5 Why do skip (residual) connections help very deep nets?Medium
Answer: They provide gradient highways and make it easier to learn near-identity refinements (“residual mapping”). Mitigates degradation and vanishing signal in deep stacks.
6 What is inductive bias?Medium
Answer: Prior assumptions baked into the architecture—e.g. CNNs assume locality and translation structure; RNNs assume sequential dependence. Good bias improves data efficiency.
7 Receptive field—why does it matter for CNN design?Medium
Answer: The region of input affecting one output neuron. Must grow large enough to capture context (objects, text n-grams in 1D CNNs)—deeper stacks, dilated convs, or pooling increase effective RF.
8 Parameters vs FLOPs—both needed?Easy
Answer: Parameters drive memory and overfitting risk; FLOPs drive latency and training cost. A layer can be compute-heavy but parameter-light (depthwise separable convs) or the opposite.
9 Signs your network is too small (underfitting).Easy
Answer: Training loss stays high; both train and validation error poor. Fix: more layers/units, better features, or longer training if optimization was the issue.
10 Signs your network is too large (overfitting).Easy
Answer: Training loss low but validation much worse. Fix: regularization, data, smaller model, early stopping—not always “more parameters.”
11 “Scaling laws” in one interview sentence.Hard
Answer: Empirically, loss often improves predictably with more parameters, data, and compute along Pareto fronts—guides large-model training but doesn’t replace task-specific design.
12 Multi-branch architectures (e.g. Inception idea).Hard
Answer: Parallel paths with different kernel sizes or operations capture multi-scale features; concatenation or addition fuses them—richer than a single tower at cost of complexity.
13 How does input resolution affect design?Medium
Answer: Higher resolution increases spatial tokens and compute (often quadratically for attention, linearly depth-wise for conv). May need deeper nets or downsampling early to control cost.
14 When start from a pretrained architecture?Medium
Answer: Small data or similar domain to pretraining—reuse backbone, replace classifier head.
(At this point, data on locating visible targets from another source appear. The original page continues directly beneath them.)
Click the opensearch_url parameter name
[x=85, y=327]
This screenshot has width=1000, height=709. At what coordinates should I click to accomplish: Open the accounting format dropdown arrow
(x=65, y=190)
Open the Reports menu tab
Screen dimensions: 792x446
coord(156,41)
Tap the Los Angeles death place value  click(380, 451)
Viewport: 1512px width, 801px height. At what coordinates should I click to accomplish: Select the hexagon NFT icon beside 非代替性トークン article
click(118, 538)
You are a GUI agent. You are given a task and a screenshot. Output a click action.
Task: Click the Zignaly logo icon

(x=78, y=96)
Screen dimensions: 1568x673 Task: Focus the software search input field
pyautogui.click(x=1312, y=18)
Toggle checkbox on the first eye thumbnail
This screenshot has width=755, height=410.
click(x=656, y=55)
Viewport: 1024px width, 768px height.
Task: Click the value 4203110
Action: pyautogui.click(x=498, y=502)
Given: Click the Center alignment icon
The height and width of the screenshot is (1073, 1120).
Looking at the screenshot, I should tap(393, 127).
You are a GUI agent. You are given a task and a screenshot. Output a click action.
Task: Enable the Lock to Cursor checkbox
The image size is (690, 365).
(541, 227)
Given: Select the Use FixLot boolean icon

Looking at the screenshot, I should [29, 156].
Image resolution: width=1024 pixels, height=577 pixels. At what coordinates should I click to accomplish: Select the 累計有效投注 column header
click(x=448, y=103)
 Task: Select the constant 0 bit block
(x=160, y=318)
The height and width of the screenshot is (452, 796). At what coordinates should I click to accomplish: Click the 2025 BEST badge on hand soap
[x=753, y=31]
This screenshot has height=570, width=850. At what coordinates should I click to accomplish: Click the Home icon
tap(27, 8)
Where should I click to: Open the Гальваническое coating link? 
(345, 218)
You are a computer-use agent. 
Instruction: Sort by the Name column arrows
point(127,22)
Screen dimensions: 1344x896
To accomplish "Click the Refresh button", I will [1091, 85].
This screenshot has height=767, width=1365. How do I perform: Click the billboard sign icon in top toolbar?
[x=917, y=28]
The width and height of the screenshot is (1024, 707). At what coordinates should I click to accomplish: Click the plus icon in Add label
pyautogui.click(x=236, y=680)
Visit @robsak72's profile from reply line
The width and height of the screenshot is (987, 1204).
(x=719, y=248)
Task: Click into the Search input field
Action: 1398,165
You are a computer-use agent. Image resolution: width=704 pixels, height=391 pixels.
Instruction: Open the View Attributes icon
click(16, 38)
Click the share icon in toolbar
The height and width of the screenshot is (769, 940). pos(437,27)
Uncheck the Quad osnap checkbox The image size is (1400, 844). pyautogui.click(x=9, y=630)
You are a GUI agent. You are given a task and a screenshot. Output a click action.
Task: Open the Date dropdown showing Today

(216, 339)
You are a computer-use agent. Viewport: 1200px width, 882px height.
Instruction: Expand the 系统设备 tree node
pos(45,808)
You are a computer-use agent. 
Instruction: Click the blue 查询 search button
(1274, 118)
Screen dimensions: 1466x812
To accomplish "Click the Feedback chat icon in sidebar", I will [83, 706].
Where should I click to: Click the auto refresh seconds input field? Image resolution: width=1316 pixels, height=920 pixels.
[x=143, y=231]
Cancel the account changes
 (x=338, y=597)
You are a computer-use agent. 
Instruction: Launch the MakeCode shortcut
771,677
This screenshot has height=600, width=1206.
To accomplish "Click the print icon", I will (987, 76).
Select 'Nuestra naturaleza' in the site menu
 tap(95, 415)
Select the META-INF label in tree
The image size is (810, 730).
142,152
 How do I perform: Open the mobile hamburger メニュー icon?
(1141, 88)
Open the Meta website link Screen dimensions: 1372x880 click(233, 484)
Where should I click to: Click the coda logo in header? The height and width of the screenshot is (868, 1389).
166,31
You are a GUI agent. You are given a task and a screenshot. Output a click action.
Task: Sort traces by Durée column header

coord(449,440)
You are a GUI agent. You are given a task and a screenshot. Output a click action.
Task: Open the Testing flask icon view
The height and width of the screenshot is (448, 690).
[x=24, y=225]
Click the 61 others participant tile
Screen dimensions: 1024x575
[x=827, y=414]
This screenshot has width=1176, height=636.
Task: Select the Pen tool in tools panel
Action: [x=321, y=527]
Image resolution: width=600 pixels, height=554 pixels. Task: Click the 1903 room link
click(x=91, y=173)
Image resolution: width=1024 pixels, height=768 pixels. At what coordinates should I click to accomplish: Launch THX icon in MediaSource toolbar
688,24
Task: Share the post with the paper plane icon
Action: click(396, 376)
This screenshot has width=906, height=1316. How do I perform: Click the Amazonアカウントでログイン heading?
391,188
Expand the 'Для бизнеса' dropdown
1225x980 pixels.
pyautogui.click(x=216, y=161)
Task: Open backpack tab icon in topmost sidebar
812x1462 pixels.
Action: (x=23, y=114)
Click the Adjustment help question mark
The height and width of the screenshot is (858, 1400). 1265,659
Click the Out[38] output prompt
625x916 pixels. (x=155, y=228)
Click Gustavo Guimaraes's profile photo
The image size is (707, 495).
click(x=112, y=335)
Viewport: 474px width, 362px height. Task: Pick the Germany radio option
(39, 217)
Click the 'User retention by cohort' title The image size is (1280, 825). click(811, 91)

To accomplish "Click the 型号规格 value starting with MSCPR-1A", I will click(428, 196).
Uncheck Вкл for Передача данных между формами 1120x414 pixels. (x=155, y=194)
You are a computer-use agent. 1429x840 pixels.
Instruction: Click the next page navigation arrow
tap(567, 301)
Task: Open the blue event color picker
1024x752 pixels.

Random init better when data is huge or domain mismatch is extreme (with caveats).
15 Practical order for picking depth and width.Medium
Answer: Start from a known baseline (ResNet-18, small Transformer), match parameter budget to GPU and dataset size, measure train vs val curves, then adjust depth/width/regularization—not guess huge first.
Mention train/val gap and compute budget—signals you design empirically, not only from theory.

Quick review checklist

  • Depth vs width; capacity; bottlenecks; residual paths.
  • Inductive bias; receptive field; params vs FLOPs.
  • Underfit vs overfit signals; scaling and pretrained backbones.